GigaOm Radar for Data Governancev2.01

Table of Contents

  1. Summary
  2. Market Categories and User Segments
  3. Key Criteria Comparison
  4. GigaOm Radar
  5. Vendor Insights
  6. Analyst’s Take
  7. About Andrew Brust

1. Summary

Data governance refers to the curation and protection of an organization’s data. In recent years, two market factors have reshaped data governance into a facet of data management predominantly focused on access control.

The first is the need to reduce time to insight—and action—from data processes. End users need the latest, most relevant data possible to capitalize on modern business opportunities like cross-selling, upselling, and personalized marketing. Latency in these applications of business intelligence (BI), analytics, and transactional systems is rapidly decreasing, requiring data for organizations to satisfy customers and stay competitive. Simply getting that data into the hands of the business has been a prime concern.

At the same time, customer expectations are higher than ever. Consumers expect more from organizations than prompt, tailored service based on their previous interactions and purchase history. They also expect a degree of control, if not ownership, of their data, which has accelerated the movement toward data privacy and regulatory compliance. Each passing data breach is simply another reason for organizations to demonstrate to customers that they can control data access in a reliable, trustworthy, traceable manner. Breaches have consequences, including lawsuits, financial penalties, loss of reputation, and customer churn. With such ramifications, it’s incumbent upon organizations to master data access in terms of both data availability and data protection.

Data governance—and access control governance in particular (which, increasingly, is what the term data governance has come to mean today)—is tasked with securing this dual mandate. Contemporary governance solutions must provide flexible, nuanced, secure access to data in such a way that it is auditable and dependable for all stakeholders—including business users and customers.

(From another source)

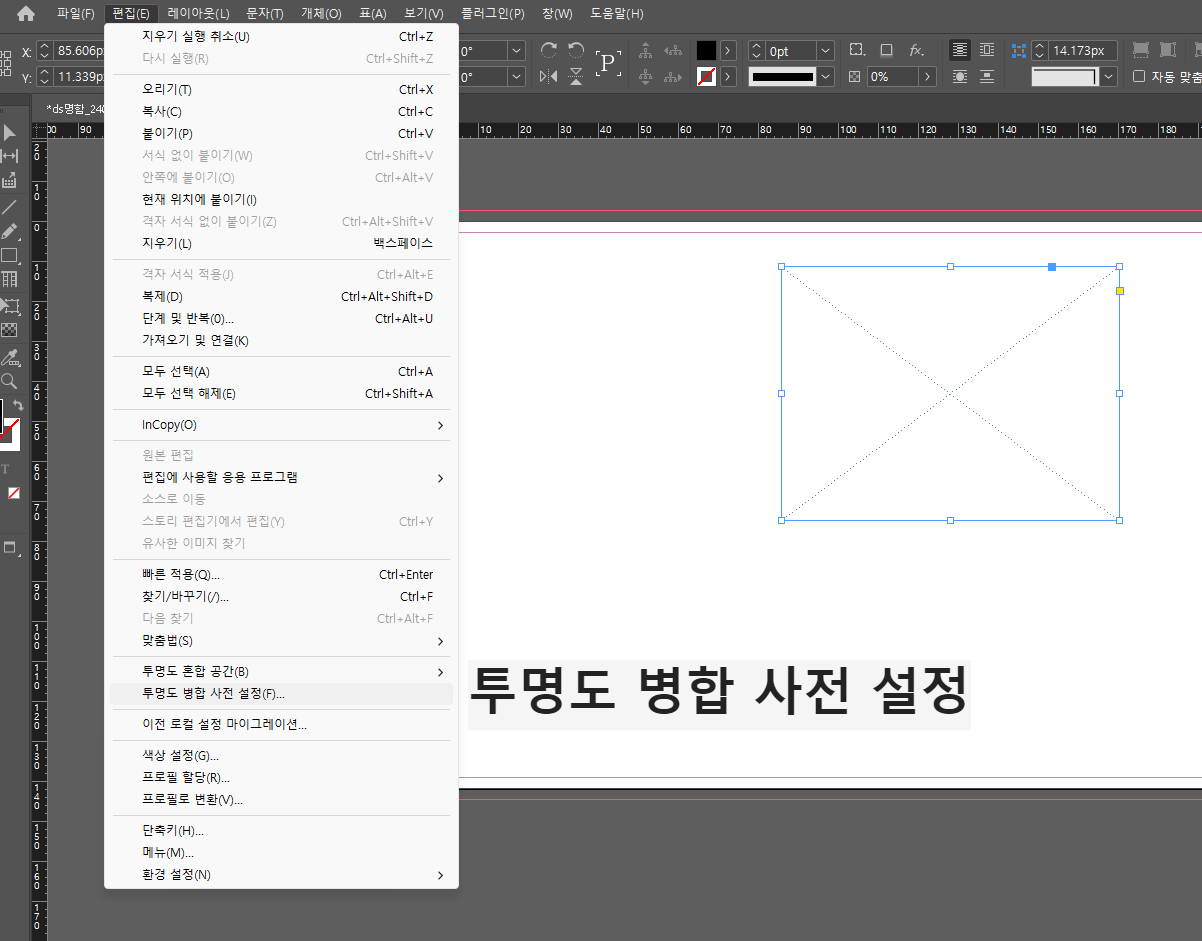Open object effects via the fx icon
The height and width of the screenshot is (941, 1202).
click(x=915, y=48)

A general observation of the vendor offerings reviewed in this report reveals there’s a three-pronged method to succeeding in this undertaking:

  • The first is data discovery to locate sensitive data that requires specific controls. Most solutions use a range of techniques that automate this vital aspect of data governance, which frequently includes artificial intelligence (AI).
  • The next step is to classify data according to various governance constructs, such as taxonomies, subject area models, business glossaries, and metadata. There are multiple approaches to automating this requisite.
  • Finally, governance solutions implement specific controls for accessing data, which may include anything from segmentation to pervasive encryption. The variation in those controls and how customers can enable them is a critical point of distinction for vendors.

Within this framework, there are a number of other criteria organizations must consider when scaling these and other data governance processes to meet their needs. For example, architecture—both that of the governance solution and that of the organization using it—is another important consideration for selecting a solution to deliver optimal value to users. It’s also essential that organizations scrutinize the data types that need governance, as not all solutions offer the same capabilities for structured, unstructured, and semi-structured data.

This GigaOm Radar report highlights key data governance vendors and equips IT decision-makers with the information needed to select the best fit for their business and use case requirements. In the corresponding GigaOm report “Key Criteria for Evaluating Data Governance Solutions,” we describe in more detail the key features and metrics that are used to evaluate vendors in this market.

How to Read this Report

This GigaOm report is one of a series of documents that helps IT organizations assess competing solutions in the context of well-defined features and criteria. For a fuller understanding, consider reviewing the following reports:

Key Criteria report: A detailed market sector analysis that assesses the impact that key product features and criteria have on top-line solution characteristics—such as scalability, performance, and TCO—that drive purchase decisions.

GigaOm Radar report: A forward-looking analysis that plots the relative value and progression of vendor solutions along multiple axes based on strategy and execution. The Radar report includes a breakdown of each vendor’s offering in the sector.

Solution Profile: An in-depth vendor analysis that builds on the framework developed in the Key Criteria and Radar reports to assess a company’s engagement within a technology sector. This analysis includes forward-looking guidance around both strategy and product.